● **Records drawn from a dataset**:
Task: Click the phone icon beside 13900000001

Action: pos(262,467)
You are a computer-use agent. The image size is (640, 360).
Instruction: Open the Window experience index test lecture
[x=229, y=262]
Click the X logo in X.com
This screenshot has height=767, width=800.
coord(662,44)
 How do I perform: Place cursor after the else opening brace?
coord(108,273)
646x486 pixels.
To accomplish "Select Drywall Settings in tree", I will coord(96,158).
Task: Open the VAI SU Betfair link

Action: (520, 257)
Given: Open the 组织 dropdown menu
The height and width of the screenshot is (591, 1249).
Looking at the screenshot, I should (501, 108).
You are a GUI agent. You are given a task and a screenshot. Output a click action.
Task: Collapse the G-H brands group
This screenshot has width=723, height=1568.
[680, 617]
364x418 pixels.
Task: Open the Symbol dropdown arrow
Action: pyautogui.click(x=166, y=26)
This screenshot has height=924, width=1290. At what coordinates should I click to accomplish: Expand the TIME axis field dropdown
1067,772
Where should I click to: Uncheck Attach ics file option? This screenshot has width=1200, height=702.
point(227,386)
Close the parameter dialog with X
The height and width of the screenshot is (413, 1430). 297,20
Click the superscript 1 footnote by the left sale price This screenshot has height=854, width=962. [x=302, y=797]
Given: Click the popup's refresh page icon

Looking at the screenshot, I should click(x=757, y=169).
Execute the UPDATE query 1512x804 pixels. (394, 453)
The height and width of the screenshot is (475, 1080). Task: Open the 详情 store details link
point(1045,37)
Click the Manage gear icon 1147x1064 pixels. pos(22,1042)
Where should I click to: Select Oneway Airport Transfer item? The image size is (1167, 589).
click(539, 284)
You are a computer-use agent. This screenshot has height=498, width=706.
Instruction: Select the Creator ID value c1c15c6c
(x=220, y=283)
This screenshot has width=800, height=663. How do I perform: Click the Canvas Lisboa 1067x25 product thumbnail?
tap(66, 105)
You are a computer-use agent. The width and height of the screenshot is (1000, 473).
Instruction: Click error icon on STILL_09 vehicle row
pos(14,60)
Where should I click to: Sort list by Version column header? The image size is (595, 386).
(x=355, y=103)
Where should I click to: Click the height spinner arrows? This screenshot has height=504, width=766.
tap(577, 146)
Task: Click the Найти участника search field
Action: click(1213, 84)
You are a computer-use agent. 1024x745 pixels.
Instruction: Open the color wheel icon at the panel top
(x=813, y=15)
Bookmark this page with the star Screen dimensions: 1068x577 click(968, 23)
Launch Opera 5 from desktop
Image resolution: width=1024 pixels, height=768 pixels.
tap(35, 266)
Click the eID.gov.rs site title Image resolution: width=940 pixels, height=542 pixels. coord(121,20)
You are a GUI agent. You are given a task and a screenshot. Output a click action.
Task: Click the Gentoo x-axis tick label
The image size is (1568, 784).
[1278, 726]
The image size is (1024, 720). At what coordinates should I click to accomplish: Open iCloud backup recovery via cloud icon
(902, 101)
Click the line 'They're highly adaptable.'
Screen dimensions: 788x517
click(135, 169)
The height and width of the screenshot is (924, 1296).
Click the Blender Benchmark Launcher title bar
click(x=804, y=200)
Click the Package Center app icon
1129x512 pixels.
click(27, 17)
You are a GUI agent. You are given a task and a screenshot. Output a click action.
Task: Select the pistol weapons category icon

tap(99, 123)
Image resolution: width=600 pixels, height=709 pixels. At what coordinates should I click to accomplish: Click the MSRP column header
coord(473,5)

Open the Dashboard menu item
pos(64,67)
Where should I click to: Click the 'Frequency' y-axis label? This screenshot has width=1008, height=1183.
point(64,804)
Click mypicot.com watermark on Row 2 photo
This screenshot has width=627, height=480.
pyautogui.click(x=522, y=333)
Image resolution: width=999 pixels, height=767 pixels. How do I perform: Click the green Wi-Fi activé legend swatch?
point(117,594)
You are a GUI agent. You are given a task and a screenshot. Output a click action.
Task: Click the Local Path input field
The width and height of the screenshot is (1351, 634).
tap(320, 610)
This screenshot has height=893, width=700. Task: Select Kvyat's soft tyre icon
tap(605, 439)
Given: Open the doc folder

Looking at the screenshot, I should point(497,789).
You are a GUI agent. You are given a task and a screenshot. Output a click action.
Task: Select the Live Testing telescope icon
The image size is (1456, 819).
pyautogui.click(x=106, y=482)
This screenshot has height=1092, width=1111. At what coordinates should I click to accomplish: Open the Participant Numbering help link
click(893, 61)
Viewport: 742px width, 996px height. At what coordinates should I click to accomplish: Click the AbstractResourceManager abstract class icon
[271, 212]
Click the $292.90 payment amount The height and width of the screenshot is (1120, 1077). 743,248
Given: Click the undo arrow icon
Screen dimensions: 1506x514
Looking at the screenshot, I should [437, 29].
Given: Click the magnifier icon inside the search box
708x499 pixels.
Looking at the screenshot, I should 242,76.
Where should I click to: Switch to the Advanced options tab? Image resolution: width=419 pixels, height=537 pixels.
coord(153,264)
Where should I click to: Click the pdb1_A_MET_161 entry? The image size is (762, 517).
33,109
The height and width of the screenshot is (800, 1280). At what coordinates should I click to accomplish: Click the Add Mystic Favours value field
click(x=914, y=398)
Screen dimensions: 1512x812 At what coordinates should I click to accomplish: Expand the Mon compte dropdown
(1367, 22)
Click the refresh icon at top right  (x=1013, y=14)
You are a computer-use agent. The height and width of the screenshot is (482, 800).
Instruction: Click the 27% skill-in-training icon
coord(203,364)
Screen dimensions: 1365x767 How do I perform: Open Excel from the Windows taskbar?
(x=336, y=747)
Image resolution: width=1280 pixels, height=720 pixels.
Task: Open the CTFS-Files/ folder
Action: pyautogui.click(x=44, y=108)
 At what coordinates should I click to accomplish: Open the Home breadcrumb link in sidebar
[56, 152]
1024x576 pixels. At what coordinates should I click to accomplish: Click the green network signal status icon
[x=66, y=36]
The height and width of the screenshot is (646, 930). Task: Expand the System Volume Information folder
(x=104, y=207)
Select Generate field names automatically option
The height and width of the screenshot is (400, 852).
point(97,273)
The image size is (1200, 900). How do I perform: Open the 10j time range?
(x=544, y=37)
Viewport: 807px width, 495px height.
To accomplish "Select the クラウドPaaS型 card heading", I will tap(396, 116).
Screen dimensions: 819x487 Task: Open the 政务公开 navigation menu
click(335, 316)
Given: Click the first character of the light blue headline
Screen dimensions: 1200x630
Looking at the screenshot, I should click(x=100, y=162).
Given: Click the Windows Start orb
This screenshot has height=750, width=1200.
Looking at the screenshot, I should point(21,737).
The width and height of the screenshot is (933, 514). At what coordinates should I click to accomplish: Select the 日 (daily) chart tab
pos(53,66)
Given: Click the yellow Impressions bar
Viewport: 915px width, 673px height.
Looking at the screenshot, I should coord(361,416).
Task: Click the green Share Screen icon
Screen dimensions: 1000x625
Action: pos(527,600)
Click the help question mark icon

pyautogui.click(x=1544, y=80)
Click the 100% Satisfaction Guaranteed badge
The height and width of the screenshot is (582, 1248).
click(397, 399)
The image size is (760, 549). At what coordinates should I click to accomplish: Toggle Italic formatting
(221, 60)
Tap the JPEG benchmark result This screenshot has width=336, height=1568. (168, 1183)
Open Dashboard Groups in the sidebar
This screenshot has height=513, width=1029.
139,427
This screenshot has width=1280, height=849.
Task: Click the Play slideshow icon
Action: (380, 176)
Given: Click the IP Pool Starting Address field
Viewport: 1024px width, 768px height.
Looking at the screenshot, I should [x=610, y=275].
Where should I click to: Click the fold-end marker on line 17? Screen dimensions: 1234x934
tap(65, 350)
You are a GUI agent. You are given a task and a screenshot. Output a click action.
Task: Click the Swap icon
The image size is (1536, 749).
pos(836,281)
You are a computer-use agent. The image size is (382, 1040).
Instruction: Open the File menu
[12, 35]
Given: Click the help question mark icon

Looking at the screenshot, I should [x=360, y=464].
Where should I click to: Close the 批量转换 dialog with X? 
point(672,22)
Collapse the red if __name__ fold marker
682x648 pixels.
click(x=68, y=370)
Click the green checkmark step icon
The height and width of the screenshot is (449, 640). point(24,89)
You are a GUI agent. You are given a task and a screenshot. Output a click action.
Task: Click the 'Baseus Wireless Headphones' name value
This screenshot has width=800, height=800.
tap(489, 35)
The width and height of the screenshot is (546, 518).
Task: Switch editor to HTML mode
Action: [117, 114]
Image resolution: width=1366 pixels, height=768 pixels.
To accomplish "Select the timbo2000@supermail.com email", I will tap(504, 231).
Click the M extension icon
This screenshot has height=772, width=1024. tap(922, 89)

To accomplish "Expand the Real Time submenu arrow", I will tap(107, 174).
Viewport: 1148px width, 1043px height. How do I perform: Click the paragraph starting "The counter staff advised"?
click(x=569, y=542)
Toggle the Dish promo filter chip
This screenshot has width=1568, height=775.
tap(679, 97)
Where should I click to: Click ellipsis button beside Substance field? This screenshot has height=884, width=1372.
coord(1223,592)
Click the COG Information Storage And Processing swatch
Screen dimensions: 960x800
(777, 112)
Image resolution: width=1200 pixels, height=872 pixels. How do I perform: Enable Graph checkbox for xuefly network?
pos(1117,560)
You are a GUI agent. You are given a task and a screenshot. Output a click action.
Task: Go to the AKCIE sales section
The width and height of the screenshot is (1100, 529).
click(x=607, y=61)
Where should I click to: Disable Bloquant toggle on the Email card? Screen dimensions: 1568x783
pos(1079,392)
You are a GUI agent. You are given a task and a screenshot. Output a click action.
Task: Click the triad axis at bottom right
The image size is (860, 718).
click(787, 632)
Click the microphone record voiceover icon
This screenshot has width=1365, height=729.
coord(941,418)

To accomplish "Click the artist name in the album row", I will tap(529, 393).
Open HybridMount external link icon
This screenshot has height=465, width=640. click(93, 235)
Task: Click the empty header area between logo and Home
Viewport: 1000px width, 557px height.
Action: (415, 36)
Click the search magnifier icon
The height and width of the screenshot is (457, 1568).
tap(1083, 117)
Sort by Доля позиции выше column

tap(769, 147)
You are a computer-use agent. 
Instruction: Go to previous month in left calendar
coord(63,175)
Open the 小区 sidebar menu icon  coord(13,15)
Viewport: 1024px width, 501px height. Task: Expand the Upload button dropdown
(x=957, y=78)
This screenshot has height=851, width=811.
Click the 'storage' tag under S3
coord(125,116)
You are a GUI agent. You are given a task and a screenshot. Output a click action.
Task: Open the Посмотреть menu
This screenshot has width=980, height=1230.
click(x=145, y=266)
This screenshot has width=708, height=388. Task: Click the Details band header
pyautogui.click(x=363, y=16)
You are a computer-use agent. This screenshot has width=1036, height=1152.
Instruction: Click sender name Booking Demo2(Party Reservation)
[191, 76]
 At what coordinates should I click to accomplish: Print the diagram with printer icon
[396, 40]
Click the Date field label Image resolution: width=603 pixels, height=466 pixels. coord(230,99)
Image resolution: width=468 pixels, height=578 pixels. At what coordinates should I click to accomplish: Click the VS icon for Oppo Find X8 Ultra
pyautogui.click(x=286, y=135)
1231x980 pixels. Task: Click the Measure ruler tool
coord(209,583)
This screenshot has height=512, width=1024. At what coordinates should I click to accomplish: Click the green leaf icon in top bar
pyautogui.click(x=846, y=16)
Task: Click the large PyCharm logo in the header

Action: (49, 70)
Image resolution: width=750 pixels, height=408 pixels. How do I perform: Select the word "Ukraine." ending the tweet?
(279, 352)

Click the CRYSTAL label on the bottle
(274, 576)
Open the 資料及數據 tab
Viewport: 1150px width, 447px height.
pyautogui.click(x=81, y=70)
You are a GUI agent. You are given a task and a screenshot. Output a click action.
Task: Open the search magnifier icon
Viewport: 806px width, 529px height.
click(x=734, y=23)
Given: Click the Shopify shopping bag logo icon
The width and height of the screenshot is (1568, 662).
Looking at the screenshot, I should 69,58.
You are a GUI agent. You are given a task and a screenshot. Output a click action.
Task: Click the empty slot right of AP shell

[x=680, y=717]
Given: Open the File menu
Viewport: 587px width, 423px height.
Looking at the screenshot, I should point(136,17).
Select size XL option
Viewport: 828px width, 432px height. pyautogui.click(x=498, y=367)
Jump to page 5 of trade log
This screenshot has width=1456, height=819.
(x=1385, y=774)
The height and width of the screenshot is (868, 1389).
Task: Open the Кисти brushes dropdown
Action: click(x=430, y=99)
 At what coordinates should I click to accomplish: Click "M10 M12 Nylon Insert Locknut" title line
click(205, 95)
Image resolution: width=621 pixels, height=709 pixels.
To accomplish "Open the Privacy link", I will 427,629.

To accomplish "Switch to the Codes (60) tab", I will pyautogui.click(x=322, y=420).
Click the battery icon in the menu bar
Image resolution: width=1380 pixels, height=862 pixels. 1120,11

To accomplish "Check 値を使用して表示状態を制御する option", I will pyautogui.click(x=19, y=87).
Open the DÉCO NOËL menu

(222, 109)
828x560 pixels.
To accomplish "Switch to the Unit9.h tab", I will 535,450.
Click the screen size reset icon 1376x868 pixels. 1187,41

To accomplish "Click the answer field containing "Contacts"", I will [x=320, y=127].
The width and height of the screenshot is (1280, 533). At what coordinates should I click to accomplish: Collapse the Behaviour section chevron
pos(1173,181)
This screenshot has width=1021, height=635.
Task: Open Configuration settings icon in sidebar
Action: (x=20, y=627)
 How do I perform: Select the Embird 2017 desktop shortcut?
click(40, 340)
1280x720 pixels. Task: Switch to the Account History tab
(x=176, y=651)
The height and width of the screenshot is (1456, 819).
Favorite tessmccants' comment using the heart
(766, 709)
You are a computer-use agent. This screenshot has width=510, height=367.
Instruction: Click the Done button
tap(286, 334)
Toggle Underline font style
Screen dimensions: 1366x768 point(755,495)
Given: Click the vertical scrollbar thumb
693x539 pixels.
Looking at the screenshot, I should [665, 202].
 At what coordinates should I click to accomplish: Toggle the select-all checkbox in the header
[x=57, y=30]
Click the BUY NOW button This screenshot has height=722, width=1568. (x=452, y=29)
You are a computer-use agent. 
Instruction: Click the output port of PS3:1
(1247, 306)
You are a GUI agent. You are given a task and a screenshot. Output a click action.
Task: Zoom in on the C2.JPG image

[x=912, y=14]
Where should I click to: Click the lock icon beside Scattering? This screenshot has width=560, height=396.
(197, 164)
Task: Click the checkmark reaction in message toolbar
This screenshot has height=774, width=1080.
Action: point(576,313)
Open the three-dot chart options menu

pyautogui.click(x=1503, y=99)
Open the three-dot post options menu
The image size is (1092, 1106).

● **Assignment**: Within the data above, the span starting at the line containing "646x486 pixels." and ending at the line containing "Execute the UPDATE" is to be retyped exactly, with no other lines.

● **Output for this exercise**:
646x486 pixels.
To accomplish "Select Drywall Settings in tree", I will coord(96,158).
Task: Open the VAI SU Betfair link

Action: (520, 257)
Given: Open the 组织 dropdown menu
The height and width of the screenshot is (591, 1249).
Looking at the screenshot, I should (501, 108).
You are a GUI agent. You are given a task and a screenshot. Output a click action.
Task: Collapse the G-H brands group
This screenshot has width=723, height=1568.
[680, 617]
364x418 pixels.
Task: Open the Symbol dropdown arrow
Action: pyautogui.click(x=166, y=26)
This screenshot has height=924, width=1290. At what coordinates should I click to accomplish: Expand the TIME axis field dropdown
1067,772
Where should I click to: Uncheck Attach ics file option? This screenshot has width=1200, height=702.
point(227,386)
Close the parameter dialog with X
The height and width of the screenshot is (413, 1430). 297,20
Click the superscript 1 footnote by the left sale price This screenshot has height=854, width=962. [x=302, y=797]
Given: Click the popup's refresh page icon

Looking at the screenshot, I should click(x=757, y=169).
Execute the UPDATE query 1512x804 pixels. (394, 453)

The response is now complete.